Exercise inputs:
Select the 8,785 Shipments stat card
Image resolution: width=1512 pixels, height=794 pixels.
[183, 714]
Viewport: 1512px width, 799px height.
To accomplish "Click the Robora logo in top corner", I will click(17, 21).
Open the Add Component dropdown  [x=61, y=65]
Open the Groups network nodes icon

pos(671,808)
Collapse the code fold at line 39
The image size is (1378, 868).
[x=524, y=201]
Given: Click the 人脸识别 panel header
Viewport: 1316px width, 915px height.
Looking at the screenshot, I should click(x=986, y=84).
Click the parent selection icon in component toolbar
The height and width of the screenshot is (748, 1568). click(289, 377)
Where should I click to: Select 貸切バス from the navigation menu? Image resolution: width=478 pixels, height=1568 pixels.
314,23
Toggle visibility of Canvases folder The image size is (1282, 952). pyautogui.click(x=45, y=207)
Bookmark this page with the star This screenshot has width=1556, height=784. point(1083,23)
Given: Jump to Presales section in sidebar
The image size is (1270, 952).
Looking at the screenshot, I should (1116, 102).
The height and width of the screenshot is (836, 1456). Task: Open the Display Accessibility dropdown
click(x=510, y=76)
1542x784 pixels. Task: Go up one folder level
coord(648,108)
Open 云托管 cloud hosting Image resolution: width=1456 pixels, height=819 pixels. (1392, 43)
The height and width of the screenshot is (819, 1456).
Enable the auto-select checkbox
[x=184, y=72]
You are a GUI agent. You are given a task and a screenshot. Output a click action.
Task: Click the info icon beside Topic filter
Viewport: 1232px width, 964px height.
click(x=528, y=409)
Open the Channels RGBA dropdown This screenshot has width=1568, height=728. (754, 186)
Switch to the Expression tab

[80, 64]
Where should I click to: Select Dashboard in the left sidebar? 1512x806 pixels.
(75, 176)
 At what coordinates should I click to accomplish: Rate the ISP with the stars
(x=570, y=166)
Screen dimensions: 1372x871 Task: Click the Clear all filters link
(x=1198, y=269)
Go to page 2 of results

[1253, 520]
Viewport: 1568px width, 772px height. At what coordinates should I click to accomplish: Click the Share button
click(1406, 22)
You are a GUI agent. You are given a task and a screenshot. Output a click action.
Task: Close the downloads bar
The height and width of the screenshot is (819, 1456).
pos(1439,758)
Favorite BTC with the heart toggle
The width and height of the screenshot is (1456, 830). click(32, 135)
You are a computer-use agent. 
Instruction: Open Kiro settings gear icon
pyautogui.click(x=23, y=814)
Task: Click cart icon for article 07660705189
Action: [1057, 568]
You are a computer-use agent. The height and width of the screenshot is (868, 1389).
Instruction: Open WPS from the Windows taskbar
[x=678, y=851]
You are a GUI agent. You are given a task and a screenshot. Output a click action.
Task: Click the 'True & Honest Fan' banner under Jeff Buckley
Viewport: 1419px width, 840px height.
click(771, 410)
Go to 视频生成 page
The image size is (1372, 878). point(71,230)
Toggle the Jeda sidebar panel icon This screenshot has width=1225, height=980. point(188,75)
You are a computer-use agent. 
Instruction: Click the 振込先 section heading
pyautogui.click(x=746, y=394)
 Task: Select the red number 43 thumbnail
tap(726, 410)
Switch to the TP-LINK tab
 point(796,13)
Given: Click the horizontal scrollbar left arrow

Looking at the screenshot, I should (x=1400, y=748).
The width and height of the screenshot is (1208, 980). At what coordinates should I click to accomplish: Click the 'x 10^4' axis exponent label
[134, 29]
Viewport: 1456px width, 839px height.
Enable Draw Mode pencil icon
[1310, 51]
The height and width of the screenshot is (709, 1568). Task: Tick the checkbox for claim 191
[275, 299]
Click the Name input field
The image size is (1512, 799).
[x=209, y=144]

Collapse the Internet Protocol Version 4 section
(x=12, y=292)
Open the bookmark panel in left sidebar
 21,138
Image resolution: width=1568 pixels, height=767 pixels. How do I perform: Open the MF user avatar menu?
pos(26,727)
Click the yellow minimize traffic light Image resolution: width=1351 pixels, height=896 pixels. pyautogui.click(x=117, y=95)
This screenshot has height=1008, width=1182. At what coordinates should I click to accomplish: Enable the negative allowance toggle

Exercise instructions:
Nothing in the records may change. Print all of them.

The answer:
Select the 8,785 Shipments stat card
Image resolution: width=1512 pixels, height=794 pixels.
[183, 714]
Viewport: 1512px width, 799px height.
To accomplish "Click the Robora logo in top corner", I will click(17, 21).
Open the Add Component dropdown  [x=61, y=65]
Open the Groups network nodes icon

pos(671,808)
Collapse the code fold at line 39
The image size is (1378, 868).
[x=524, y=201]
Given: Click the 人脸识别 panel header
Viewport: 1316px width, 915px height.
Looking at the screenshot, I should click(x=986, y=84).
Click the parent selection icon in component toolbar
The height and width of the screenshot is (748, 1568). click(289, 377)
Where should I click to: Select 貸切バス from the navigation menu? Image resolution: width=478 pixels, height=1568 pixels.
314,23
Toggle visibility of Canvases folder The image size is (1282, 952). pyautogui.click(x=45, y=207)
Bookmark this page with the star This screenshot has width=1556, height=784. point(1083,23)
Given: Jump to Presales section in sidebar
The image size is (1270, 952).
Looking at the screenshot, I should (1116, 102).
The height and width of the screenshot is (836, 1456). Task: Open the Display Accessibility dropdown
click(x=510, y=76)
1542x784 pixels. Task: Go up one folder level
coord(648,108)
Open 云托管 cloud hosting Image resolution: width=1456 pixels, height=819 pixels. (1392, 43)
The height and width of the screenshot is (819, 1456).
Enable the auto-select checkbox
[x=184, y=72]
You are a GUI agent. You are given a task and a screenshot. Output a click action.
Task: Click the info icon beside Topic filter
Viewport: 1232px width, 964px height.
click(x=528, y=409)
Open the Channels RGBA dropdown This screenshot has width=1568, height=728. (754, 186)
Switch to the Expression tab

[80, 64]
Where should I click to: Select Dashboard in the left sidebar? 1512x806 pixels.
(75, 176)
 At what coordinates should I click to accomplish: Rate the ISP with the stars
(x=570, y=166)
Screen dimensions: 1372x871 Task: Click the Clear all filters link
(x=1198, y=269)
Go to page 2 of results

[1253, 520]
Viewport: 1568px width, 772px height. At what coordinates should I click to accomplish: Click the Share button
click(1406, 22)
You are a GUI agent. You are given a task and a screenshot. Output a click action.
Task: Close the downloads bar
The height and width of the screenshot is (819, 1456).
pos(1439,758)
Favorite BTC with the heart toggle
The width and height of the screenshot is (1456, 830). click(32, 135)
You are a computer-use agent. 
Instruction: Open Kiro settings gear icon
pyautogui.click(x=23, y=814)
Task: Click cart icon for article 07660705189
Action: [1057, 568]
You are a computer-use agent. The height and width of the screenshot is (868, 1389).
Instruction: Open WPS from the Windows taskbar
[x=678, y=851]
You are a GUI agent. You are given a task and a screenshot. Output a click action.
Task: Click the 'True & Honest Fan' banner under Jeff Buckley
Viewport: 1419px width, 840px height.
click(771, 410)
Go to 视频生成 page
The image size is (1372, 878). point(71,230)
Toggle the Jeda sidebar panel icon This screenshot has width=1225, height=980. point(188,75)
You are a computer-use agent. 
Instruction: Click the 振込先 section heading
pyautogui.click(x=746, y=394)
 Task: Select the red number 43 thumbnail
tap(726, 410)
Switch to the TP-LINK tab
 point(796,13)
Given: Click the horizontal scrollbar left arrow

Looking at the screenshot, I should (x=1400, y=748).
The width and height of the screenshot is (1208, 980). At what coordinates should I click to accomplish: Click the 'x 10^4' axis exponent label
[134, 29]
Viewport: 1456px width, 839px height.
Enable Draw Mode pencil icon
[1310, 51]
The height and width of the screenshot is (709, 1568). Task: Tick the checkbox for claim 191
[275, 299]
Click the Name input field
The image size is (1512, 799).
[x=209, y=144]

Collapse the Internet Protocol Version 4 section
(x=12, y=292)
Open the bookmark panel in left sidebar
 21,138
Image resolution: width=1568 pixels, height=767 pixels. How do I perform: Open the MF user avatar menu?
pos(26,727)
Click the yellow minimize traffic light Image resolution: width=1351 pixels, height=896 pixels. pyautogui.click(x=117, y=95)
This screenshot has height=1008, width=1182. At what coordinates should I click to accomplish: Enable the negative allowance toggle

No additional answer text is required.